-- AVAILABLE DATA follows --

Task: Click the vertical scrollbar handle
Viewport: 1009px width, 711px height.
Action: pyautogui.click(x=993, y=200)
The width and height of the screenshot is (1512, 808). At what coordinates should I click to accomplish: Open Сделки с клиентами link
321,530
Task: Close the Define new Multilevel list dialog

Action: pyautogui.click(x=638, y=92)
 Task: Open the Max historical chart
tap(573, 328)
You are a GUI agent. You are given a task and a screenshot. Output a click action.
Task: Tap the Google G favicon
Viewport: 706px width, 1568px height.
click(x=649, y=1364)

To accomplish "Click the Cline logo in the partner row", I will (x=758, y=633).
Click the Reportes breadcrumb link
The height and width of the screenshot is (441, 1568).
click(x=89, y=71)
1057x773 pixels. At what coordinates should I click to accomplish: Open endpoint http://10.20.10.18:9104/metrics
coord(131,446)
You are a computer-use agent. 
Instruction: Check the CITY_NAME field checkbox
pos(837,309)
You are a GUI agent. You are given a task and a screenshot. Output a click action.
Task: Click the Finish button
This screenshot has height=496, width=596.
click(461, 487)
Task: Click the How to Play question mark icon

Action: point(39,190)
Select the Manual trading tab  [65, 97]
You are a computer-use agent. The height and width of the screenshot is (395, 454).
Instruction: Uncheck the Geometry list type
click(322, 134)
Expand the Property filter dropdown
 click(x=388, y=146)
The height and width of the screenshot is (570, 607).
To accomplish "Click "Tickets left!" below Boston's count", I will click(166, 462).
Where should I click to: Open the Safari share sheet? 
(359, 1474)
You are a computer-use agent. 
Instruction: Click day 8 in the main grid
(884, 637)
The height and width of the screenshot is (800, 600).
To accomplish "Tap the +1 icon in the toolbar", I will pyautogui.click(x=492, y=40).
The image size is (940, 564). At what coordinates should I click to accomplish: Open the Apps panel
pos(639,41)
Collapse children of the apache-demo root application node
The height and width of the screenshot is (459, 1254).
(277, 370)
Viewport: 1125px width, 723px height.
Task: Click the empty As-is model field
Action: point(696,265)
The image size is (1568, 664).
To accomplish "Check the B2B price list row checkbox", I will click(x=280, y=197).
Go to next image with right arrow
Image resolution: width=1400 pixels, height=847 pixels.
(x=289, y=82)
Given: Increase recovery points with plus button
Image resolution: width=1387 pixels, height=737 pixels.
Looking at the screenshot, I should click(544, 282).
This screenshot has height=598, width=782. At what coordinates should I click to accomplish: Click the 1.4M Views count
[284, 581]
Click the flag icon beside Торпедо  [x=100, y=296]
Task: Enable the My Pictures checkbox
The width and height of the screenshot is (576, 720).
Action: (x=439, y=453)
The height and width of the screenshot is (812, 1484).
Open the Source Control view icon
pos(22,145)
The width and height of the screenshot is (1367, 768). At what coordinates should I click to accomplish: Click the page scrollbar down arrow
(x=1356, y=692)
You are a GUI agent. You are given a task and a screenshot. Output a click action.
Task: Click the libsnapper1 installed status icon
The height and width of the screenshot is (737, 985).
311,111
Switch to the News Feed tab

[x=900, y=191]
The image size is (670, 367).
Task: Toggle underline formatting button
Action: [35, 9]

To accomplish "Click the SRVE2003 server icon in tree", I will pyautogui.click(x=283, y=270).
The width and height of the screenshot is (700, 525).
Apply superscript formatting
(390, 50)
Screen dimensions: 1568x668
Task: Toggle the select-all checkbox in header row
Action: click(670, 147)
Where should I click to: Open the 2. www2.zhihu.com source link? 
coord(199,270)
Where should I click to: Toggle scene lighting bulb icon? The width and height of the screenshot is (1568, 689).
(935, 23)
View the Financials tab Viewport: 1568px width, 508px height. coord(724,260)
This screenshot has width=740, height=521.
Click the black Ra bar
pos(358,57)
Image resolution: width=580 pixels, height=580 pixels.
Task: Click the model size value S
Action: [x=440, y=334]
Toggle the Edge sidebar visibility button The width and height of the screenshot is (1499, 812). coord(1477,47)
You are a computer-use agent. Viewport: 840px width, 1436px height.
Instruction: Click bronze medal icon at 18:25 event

-- AVAILABLE DATA concluded --

INSTRUCTIONS FOR THE TASK.
Line by line, the data should be returned exactly as written.

ANSWER TO THIS PROBLEM.
Task: Click the vertical scrollbar handle
Viewport: 1009px width, 711px height.
Action: pyautogui.click(x=993, y=200)
The width and height of the screenshot is (1512, 808). At what coordinates should I click to accomplish: Open Сделки с клиентами link
321,530
Task: Close the Define new Multilevel list dialog

Action: pyautogui.click(x=638, y=92)
 Task: Open the Max historical chart
tap(573, 328)
You are a GUI agent. You are given a task and a screenshot. Output a click action.
Task: Tap the Google G favicon
Viewport: 706px width, 1568px height.
click(x=649, y=1364)

To accomplish "Click the Cline logo in the partner row", I will (x=758, y=633).
Click the Reportes breadcrumb link
The height and width of the screenshot is (441, 1568).
click(x=89, y=71)
1057x773 pixels. At what coordinates should I click to accomplish: Open endpoint http://10.20.10.18:9104/metrics
coord(131,446)
You are a computer-use agent. 
Instruction: Check the CITY_NAME field checkbox
pos(837,309)
You are a GUI agent. You are given a task and a screenshot. Output a click action.
Task: Click the Finish button
This screenshot has height=496, width=596.
click(461, 487)
Task: Click the How to Play question mark icon

Action: point(39,190)
Select the Manual trading tab  [65, 97]
You are a computer-use agent. The height and width of the screenshot is (395, 454).
Instruction: Uncheck the Geometry list type
click(322, 134)
Expand the Property filter dropdown
 click(x=388, y=146)
The height and width of the screenshot is (570, 607).
To accomplish "Click "Tickets left!" below Boston's count", I will click(166, 462).
Where should I click to: Open the Safari share sheet? 
(359, 1474)
You are a computer-use agent. 
Instruction: Click day 8 in the main grid
(884, 637)
The height and width of the screenshot is (800, 600).
To accomplish "Tap the +1 icon in the toolbar", I will pyautogui.click(x=492, y=40).
The image size is (940, 564). At what coordinates should I click to accomplish: Open the Apps panel
pos(639,41)
Collapse children of the apache-demo root application node
The height and width of the screenshot is (459, 1254).
(277, 370)
Viewport: 1125px width, 723px height.
Task: Click the empty As-is model field
Action: point(696,265)
The image size is (1568, 664).
To accomplish "Check the B2B price list row checkbox", I will click(x=280, y=197).
Go to next image with right arrow
Image resolution: width=1400 pixels, height=847 pixels.
(x=289, y=82)
Given: Increase recovery points with plus button
Image resolution: width=1387 pixels, height=737 pixels.
Looking at the screenshot, I should click(544, 282).
This screenshot has height=598, width=782. At what coordinates should I click to accomplish: Click the 1.4M Views count
[284, 581]
Click the flag icon beside Торпедо  [x=100, y=296]
Task: Enable the My Pictures checkbox
The width and height of the screenshot is (576, 720).
Action: (x=439, y=453)
The height and width of the screenshot is (812, 1484).
Open the Source Control view icon
pos(22,145)
The width and height of the screenshot is (1367, 768). At what coordinates should I click to accomplish: Click the page scrollbar down arrow
(x=1356, y=692)
You are a GUI agent. You are given a task and a screenshot. Output a click action.
Task: Click the libsnapper1 installed status icon
The height and width of the screenshot is (737, 985).
311,111
Switch to the News Feed tab

[x=900, y=191]
The image size is (670, 367).
Task: Toggle underline formatting button
Action: [35, 9]

To accomplish "Click the SRVE2003 server icon in tree", I will pyautogui.click(x=283, y=270).
The width and height of the screenshot is (700, 525).
Apply superscript formatting
(390, 50)
Screen dimensions: 1568x668
Task: Toggle the select-all checkbox in header row
Action: click(670, 147)
Where should I click to: Open the 2. www2.zhihu.com source link? 
coord(199,270)
Where should I click to: Toggle scene lighting bulb icon? The width and height of the screenshot is (1568, 689).
(935, 23)
View the Financials tab Viewport: 1568px width, 508px height. coord(724,260)
This screenshot has width=740, height=521.
Click the black Ra bar
pos(358,57)
Image resolution: width=580 pixels, height=580 pixels.
Task: Click the model size value S
Action: [x=440, y=334]
Toggle the Edge sidebar visibility button The width and height of the screenshot is (1499, 812). coord(1477,47)
You are a computer-use agent. Viewport: 840px width, 1436px height.
Instruction: Click bronze medal icon at 18:25 event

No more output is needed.